**What is required**
From the line that contains "938x938 pixels." to the last line of the records below, copy everything exactly, both ends included.

### Dataset excerpts ###

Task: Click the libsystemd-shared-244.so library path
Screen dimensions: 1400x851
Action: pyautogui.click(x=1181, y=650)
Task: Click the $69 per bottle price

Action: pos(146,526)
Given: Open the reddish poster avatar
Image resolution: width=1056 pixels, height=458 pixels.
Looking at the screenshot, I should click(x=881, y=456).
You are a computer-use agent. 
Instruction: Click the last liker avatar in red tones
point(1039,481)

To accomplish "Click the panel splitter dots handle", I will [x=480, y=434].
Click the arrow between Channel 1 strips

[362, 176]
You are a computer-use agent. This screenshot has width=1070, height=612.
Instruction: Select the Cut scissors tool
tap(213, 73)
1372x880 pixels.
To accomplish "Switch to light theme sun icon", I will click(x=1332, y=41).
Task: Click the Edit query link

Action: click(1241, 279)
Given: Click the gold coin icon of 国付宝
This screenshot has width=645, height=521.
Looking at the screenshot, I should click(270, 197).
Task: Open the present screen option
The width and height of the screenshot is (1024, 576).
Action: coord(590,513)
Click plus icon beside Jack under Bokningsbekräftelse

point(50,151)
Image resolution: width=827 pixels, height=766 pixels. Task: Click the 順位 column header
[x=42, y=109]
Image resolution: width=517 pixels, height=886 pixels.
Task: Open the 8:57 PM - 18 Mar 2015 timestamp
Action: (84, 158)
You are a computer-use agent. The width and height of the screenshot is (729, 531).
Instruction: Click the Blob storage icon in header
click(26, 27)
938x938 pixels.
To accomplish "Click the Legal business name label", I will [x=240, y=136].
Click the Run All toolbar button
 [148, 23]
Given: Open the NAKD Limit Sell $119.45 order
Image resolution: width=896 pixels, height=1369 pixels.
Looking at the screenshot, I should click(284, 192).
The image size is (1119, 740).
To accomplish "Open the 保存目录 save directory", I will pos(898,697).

###

**Written reply**
938x938 pixels.
To accomplish "Click the Legal business name label", I will [x=240, y=136].
Click the Run All toolbar button
 [148, 23]
Given: Open the NAKD Limit Sell $119.45 order
Image resolution: width=896 pixels, height=1369 pixels.
Looking at the screenshot, I should click(284, 192).
The image size is (1119, 740).
To accomplish "Open the 保存目录 save directory", I will pos(898,697).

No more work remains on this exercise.